A team of the Southwest Research Institute has developed a new geochemical model, that reveals that carbon dioxide (CO2) from within Enceladus, an ocean-harbouring moon of Saturn, may be controlled by chemical reactions at its seafloor. A study of the plume of gases and frozen sea spray released through cracks in the moon's icy surface suggests an interior more complex than previously thought.
SwRI's Dr. Christopher Glein, lead author of a paper in Geophysical Research Letters outlining the research said: "By understanding the composition of the plume, we can learn about what the ocean is like, how it got to be this way and whether it provides environments where life as we know it could survive,"
He further said: "We came up with a new technique for analyzing the plume composition to estimate the concentration of dissolved CO2 in the ocean. This enabled modelling to probe deeper interior processes."
Taking an analysis of the NASA's Cassini spacecraft's mass spectrometry data, it showcased an indication that the abundance of CO2 is best explained by geochemical reactions between the moon's rocky core and liquid water from its subsurface ocean.
Integrating this information with previous discoveries of silica and molecular hydrogen (H2) points to a more complex, geochemically diverse core.
Glein said that "Based on our findings, Enceladus appears to demonstrate a massive carbon sequestration experiment."
"On Earth, climate scientists are exploring whether a similar process can be utilized to mitigate industrial emissions of CO2. Using two different data sets, we derived CO2 concentration ranges that are intriguingly similar to what would be expected from the dissolution and formation of certain mixtures of silicon- and carbon-bearing minerals at the seafloor," Glein added.
The likely presence of hydrothermal vents inside Enceladus could be seen as another phenomenon that contributes to this.
At Earth's ocean floor, hydrothermal vents emit hot, energy-rich, mineral-laden fluids that allow unique ecosystems teeming with unusual creatures to thrive.
SwRI's Dr. Hunter Waite, principal investigator of Cassini's Ion Neutral Mass Spectrometer (INMS) said that "The dynamic interface of a complex core and seawater could potentially create energy sources that might support life."
"While we have not found evidence of the presence of microbial life in the ocean of Enceladus, the growing evidence for chemical disequilibrium offers a tantalizing hint that habitable conditions could exist beneath the moon's icy crust."
The scientific community continues reaping the benefits of Cassini's close flyby of Enceladus on Oct. 28, 2015, prior to the end of the mission.
INMS detected H2 as the spacecraft flew through the plume, and a different instrument had earlier detected tiny particles of silica, two chemicals that are considered to be markers for hydrothermal processes.
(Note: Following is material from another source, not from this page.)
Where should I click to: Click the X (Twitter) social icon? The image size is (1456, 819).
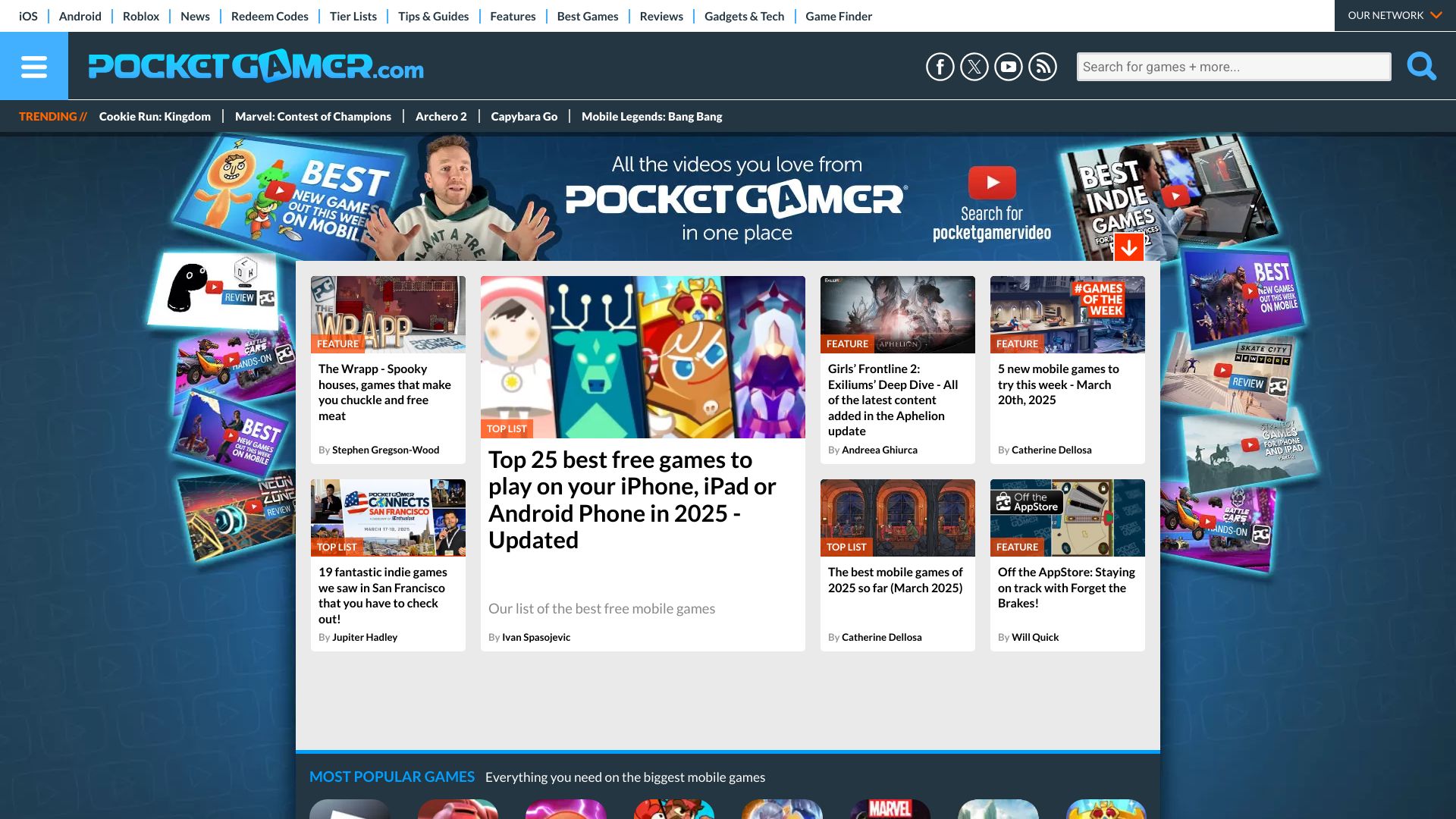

Glein said: "Distinct sources of observed CO2, silica and H2 imply mineralogically and thermally diverse environments in a heterogeneous rocky core."
"We suggest that the core is composed of a carbonated upper layer and a serpentinized interior," he further stated.
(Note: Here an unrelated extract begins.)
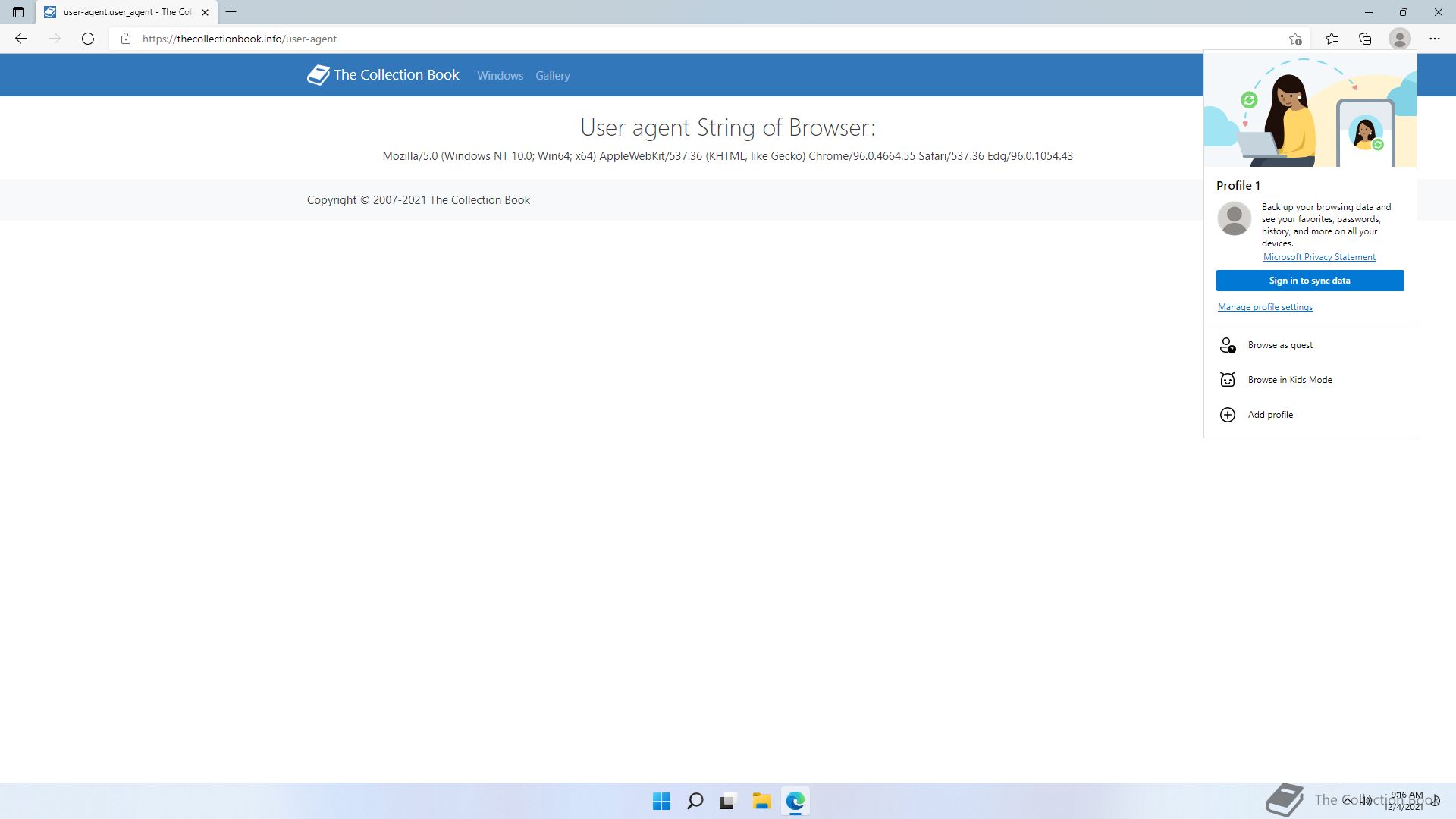Open Microsoft Privacy Statement link
Screen dimensions: 1456x819
click(1319, 257)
Carbonates usually occur as sedimentary rocks such as limestone on Earth, while serpentine minerals are formed from igneous seafloor rocks that are rich in magnesium and iron.
Such rocks also have the potential to influence the CO2 chemistry of the ocean via low-temperature reactions involving silicates and carbonates at the seafloor.
Talking of the model they have suggested with, Glein said: "This model could explain how planetary differentiation and alteration processes create chemical (energy) gradients needed by subsurface life."